**Aim of the exercise:** Every line containing the word "Task" is to be copied from the data below.

▼▼▼

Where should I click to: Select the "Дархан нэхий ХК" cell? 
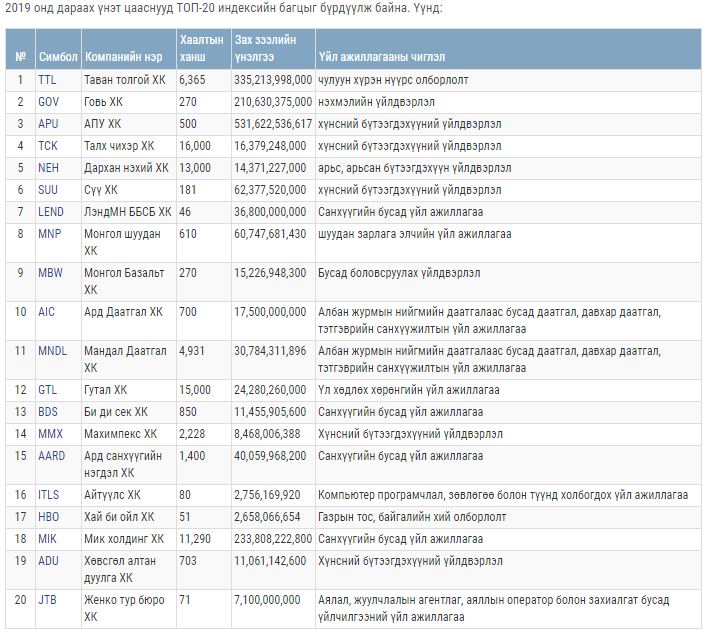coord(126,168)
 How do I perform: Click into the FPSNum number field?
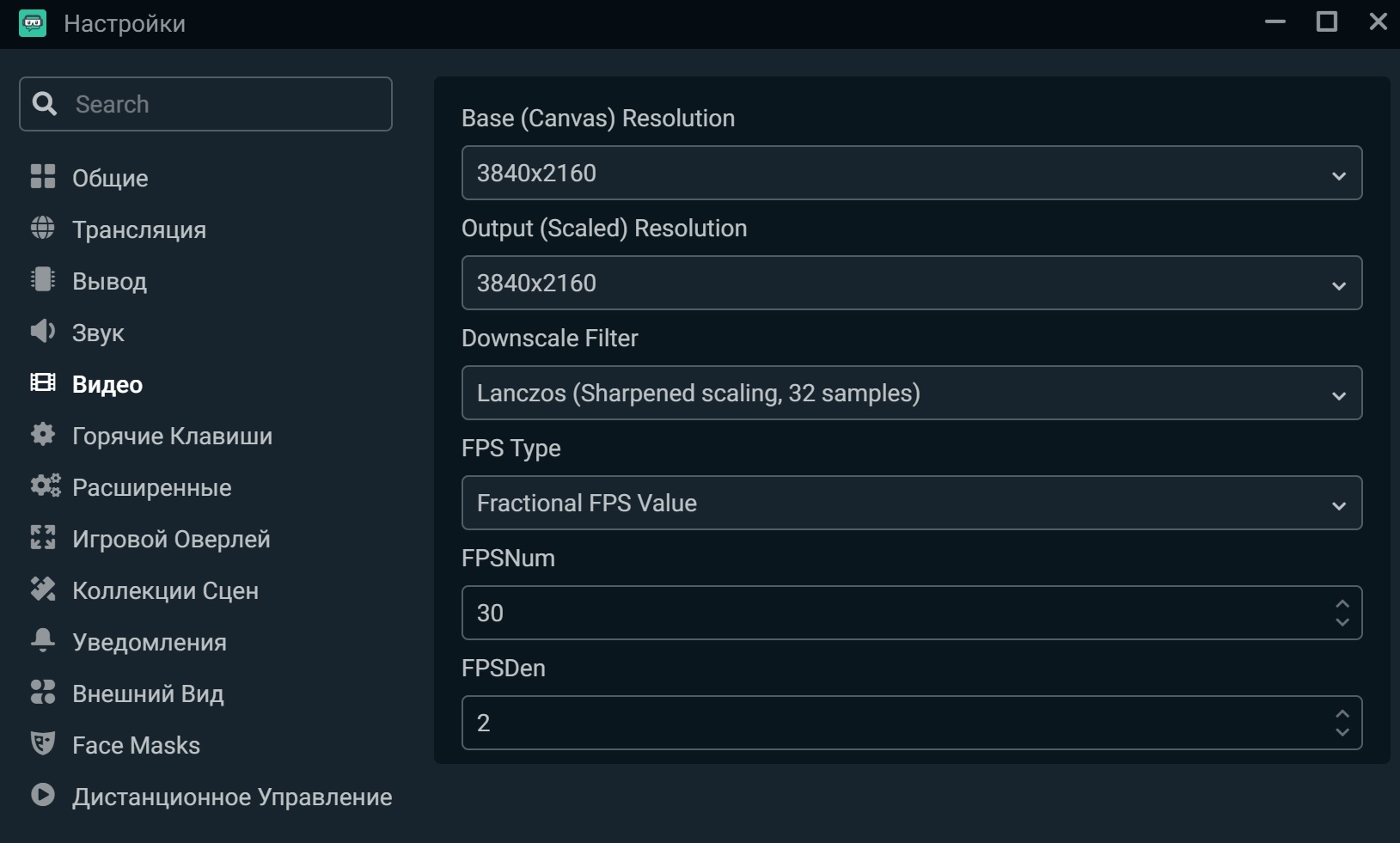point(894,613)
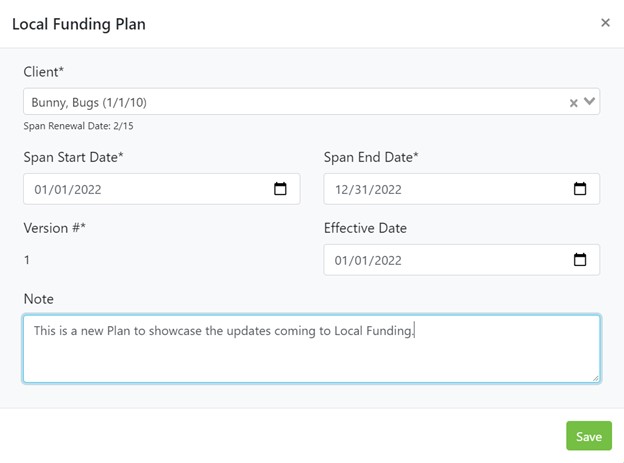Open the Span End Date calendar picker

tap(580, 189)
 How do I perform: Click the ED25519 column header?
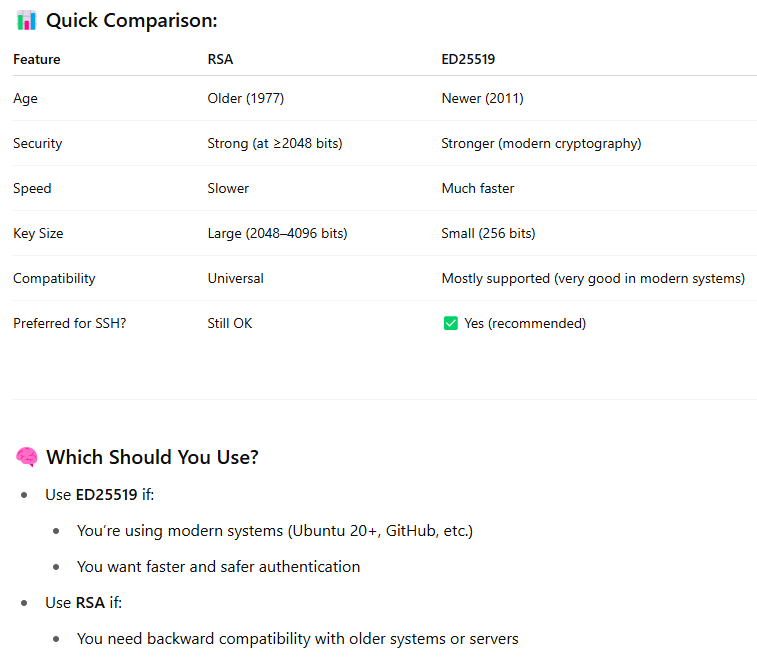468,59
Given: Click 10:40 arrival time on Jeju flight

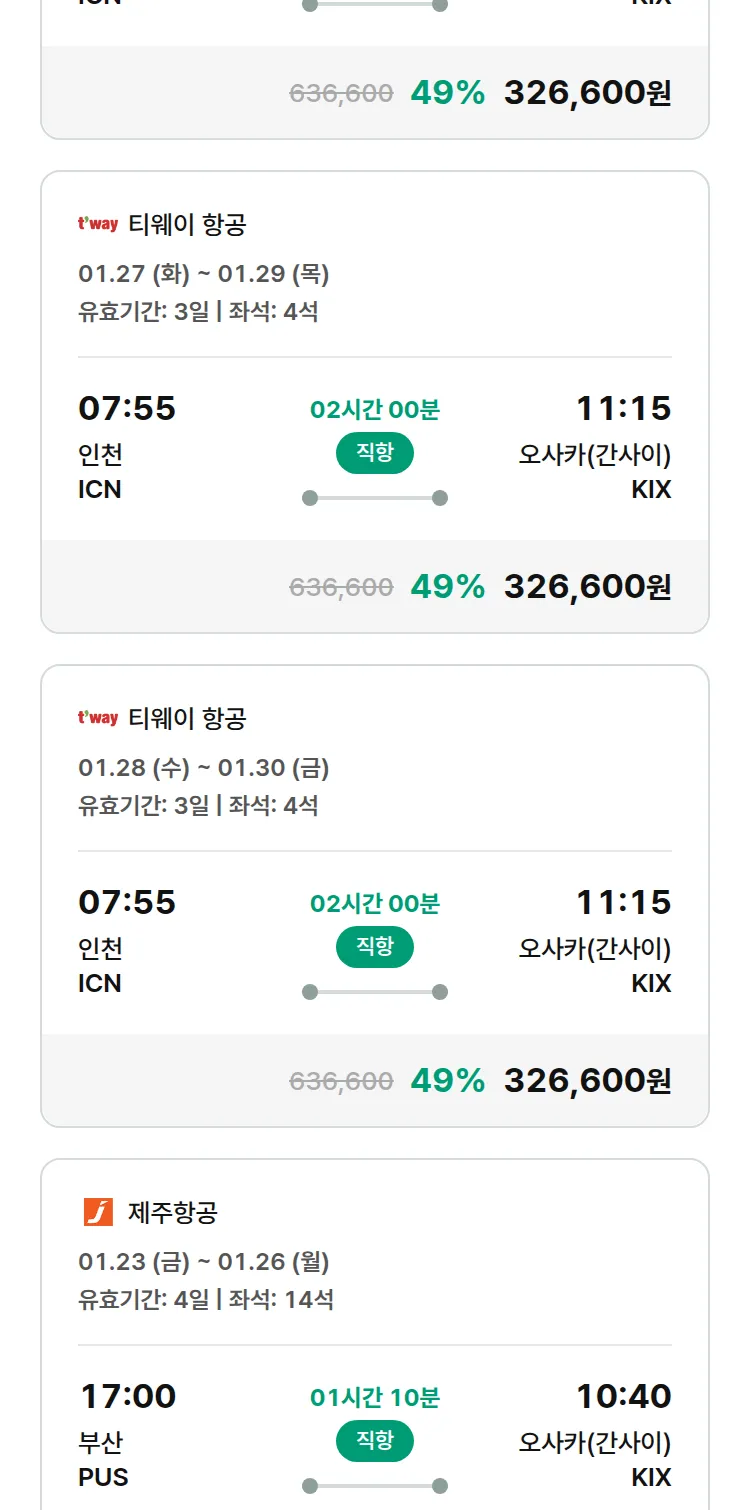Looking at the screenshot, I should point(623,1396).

▲▲▲
▼▼▼

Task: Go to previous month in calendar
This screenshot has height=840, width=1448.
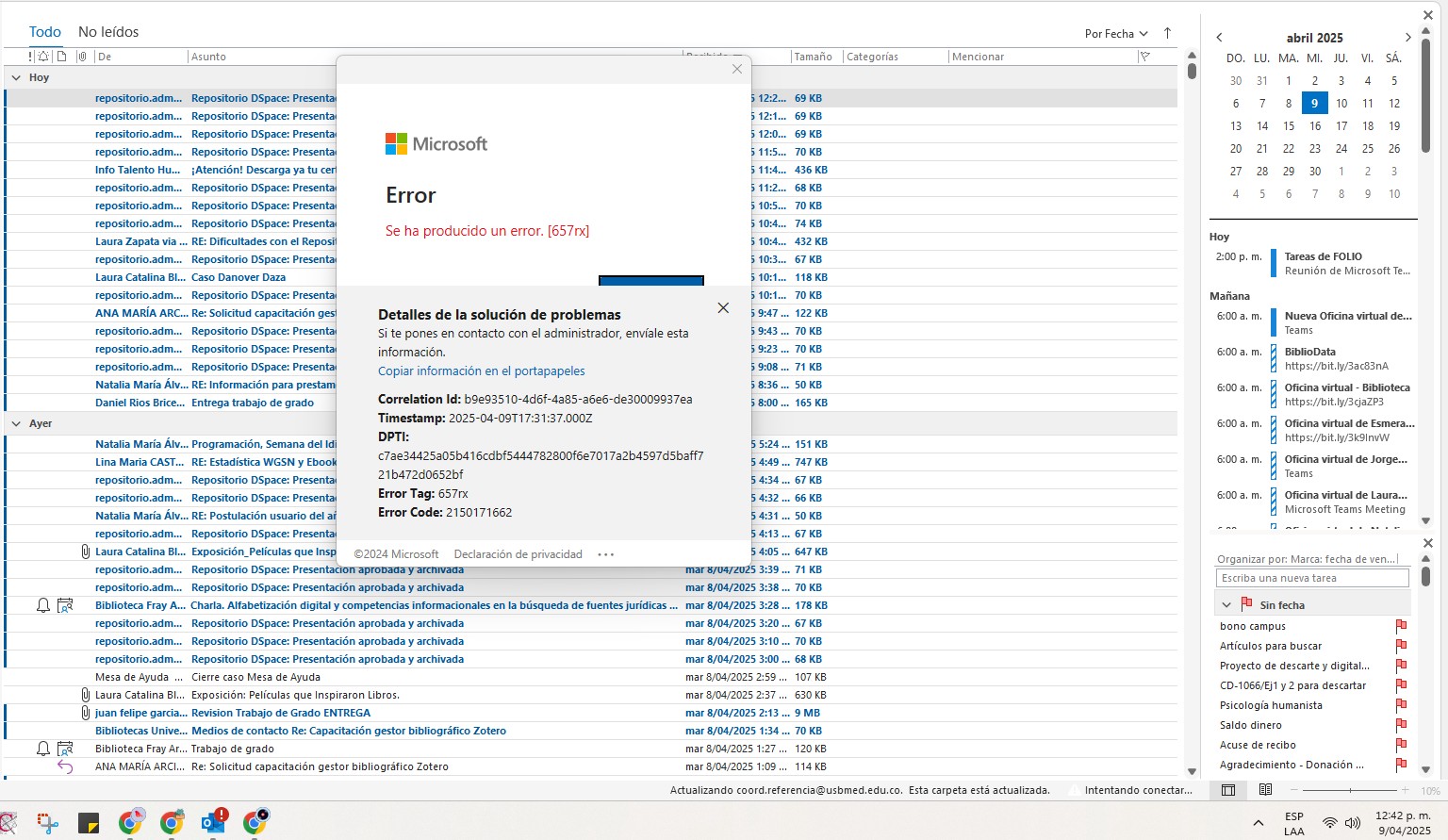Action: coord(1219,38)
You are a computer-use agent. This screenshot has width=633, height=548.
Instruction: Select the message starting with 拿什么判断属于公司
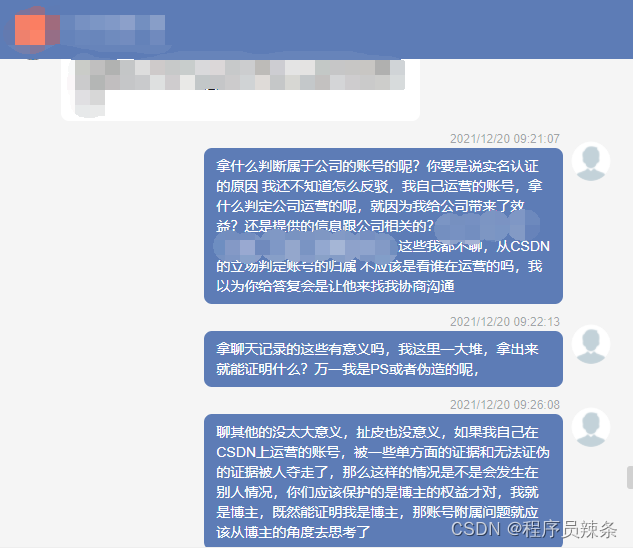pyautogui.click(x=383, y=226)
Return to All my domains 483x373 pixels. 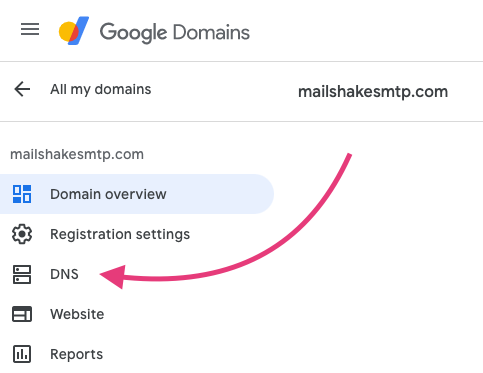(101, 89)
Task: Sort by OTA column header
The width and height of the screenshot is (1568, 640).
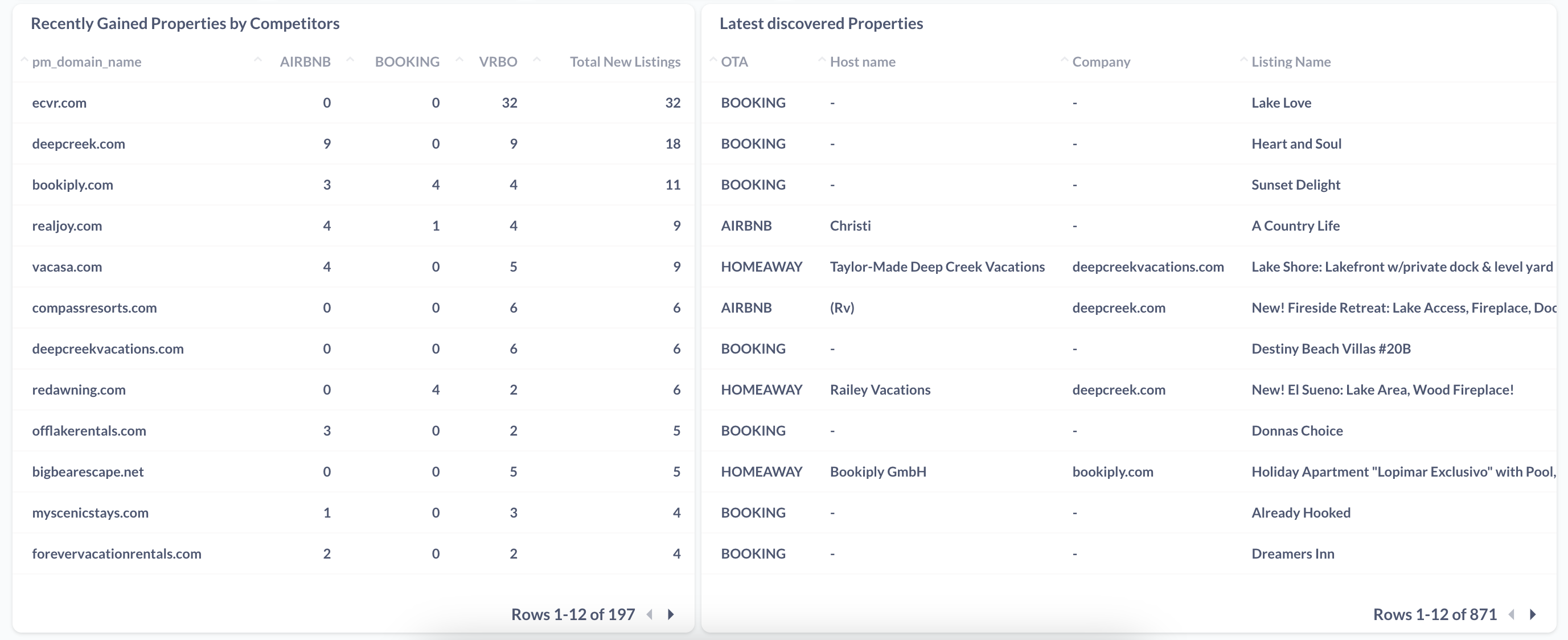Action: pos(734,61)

▲▲▲

**Result for this exercise:**
Task: Go to previous month in calendar
Task: Sort by OTA column header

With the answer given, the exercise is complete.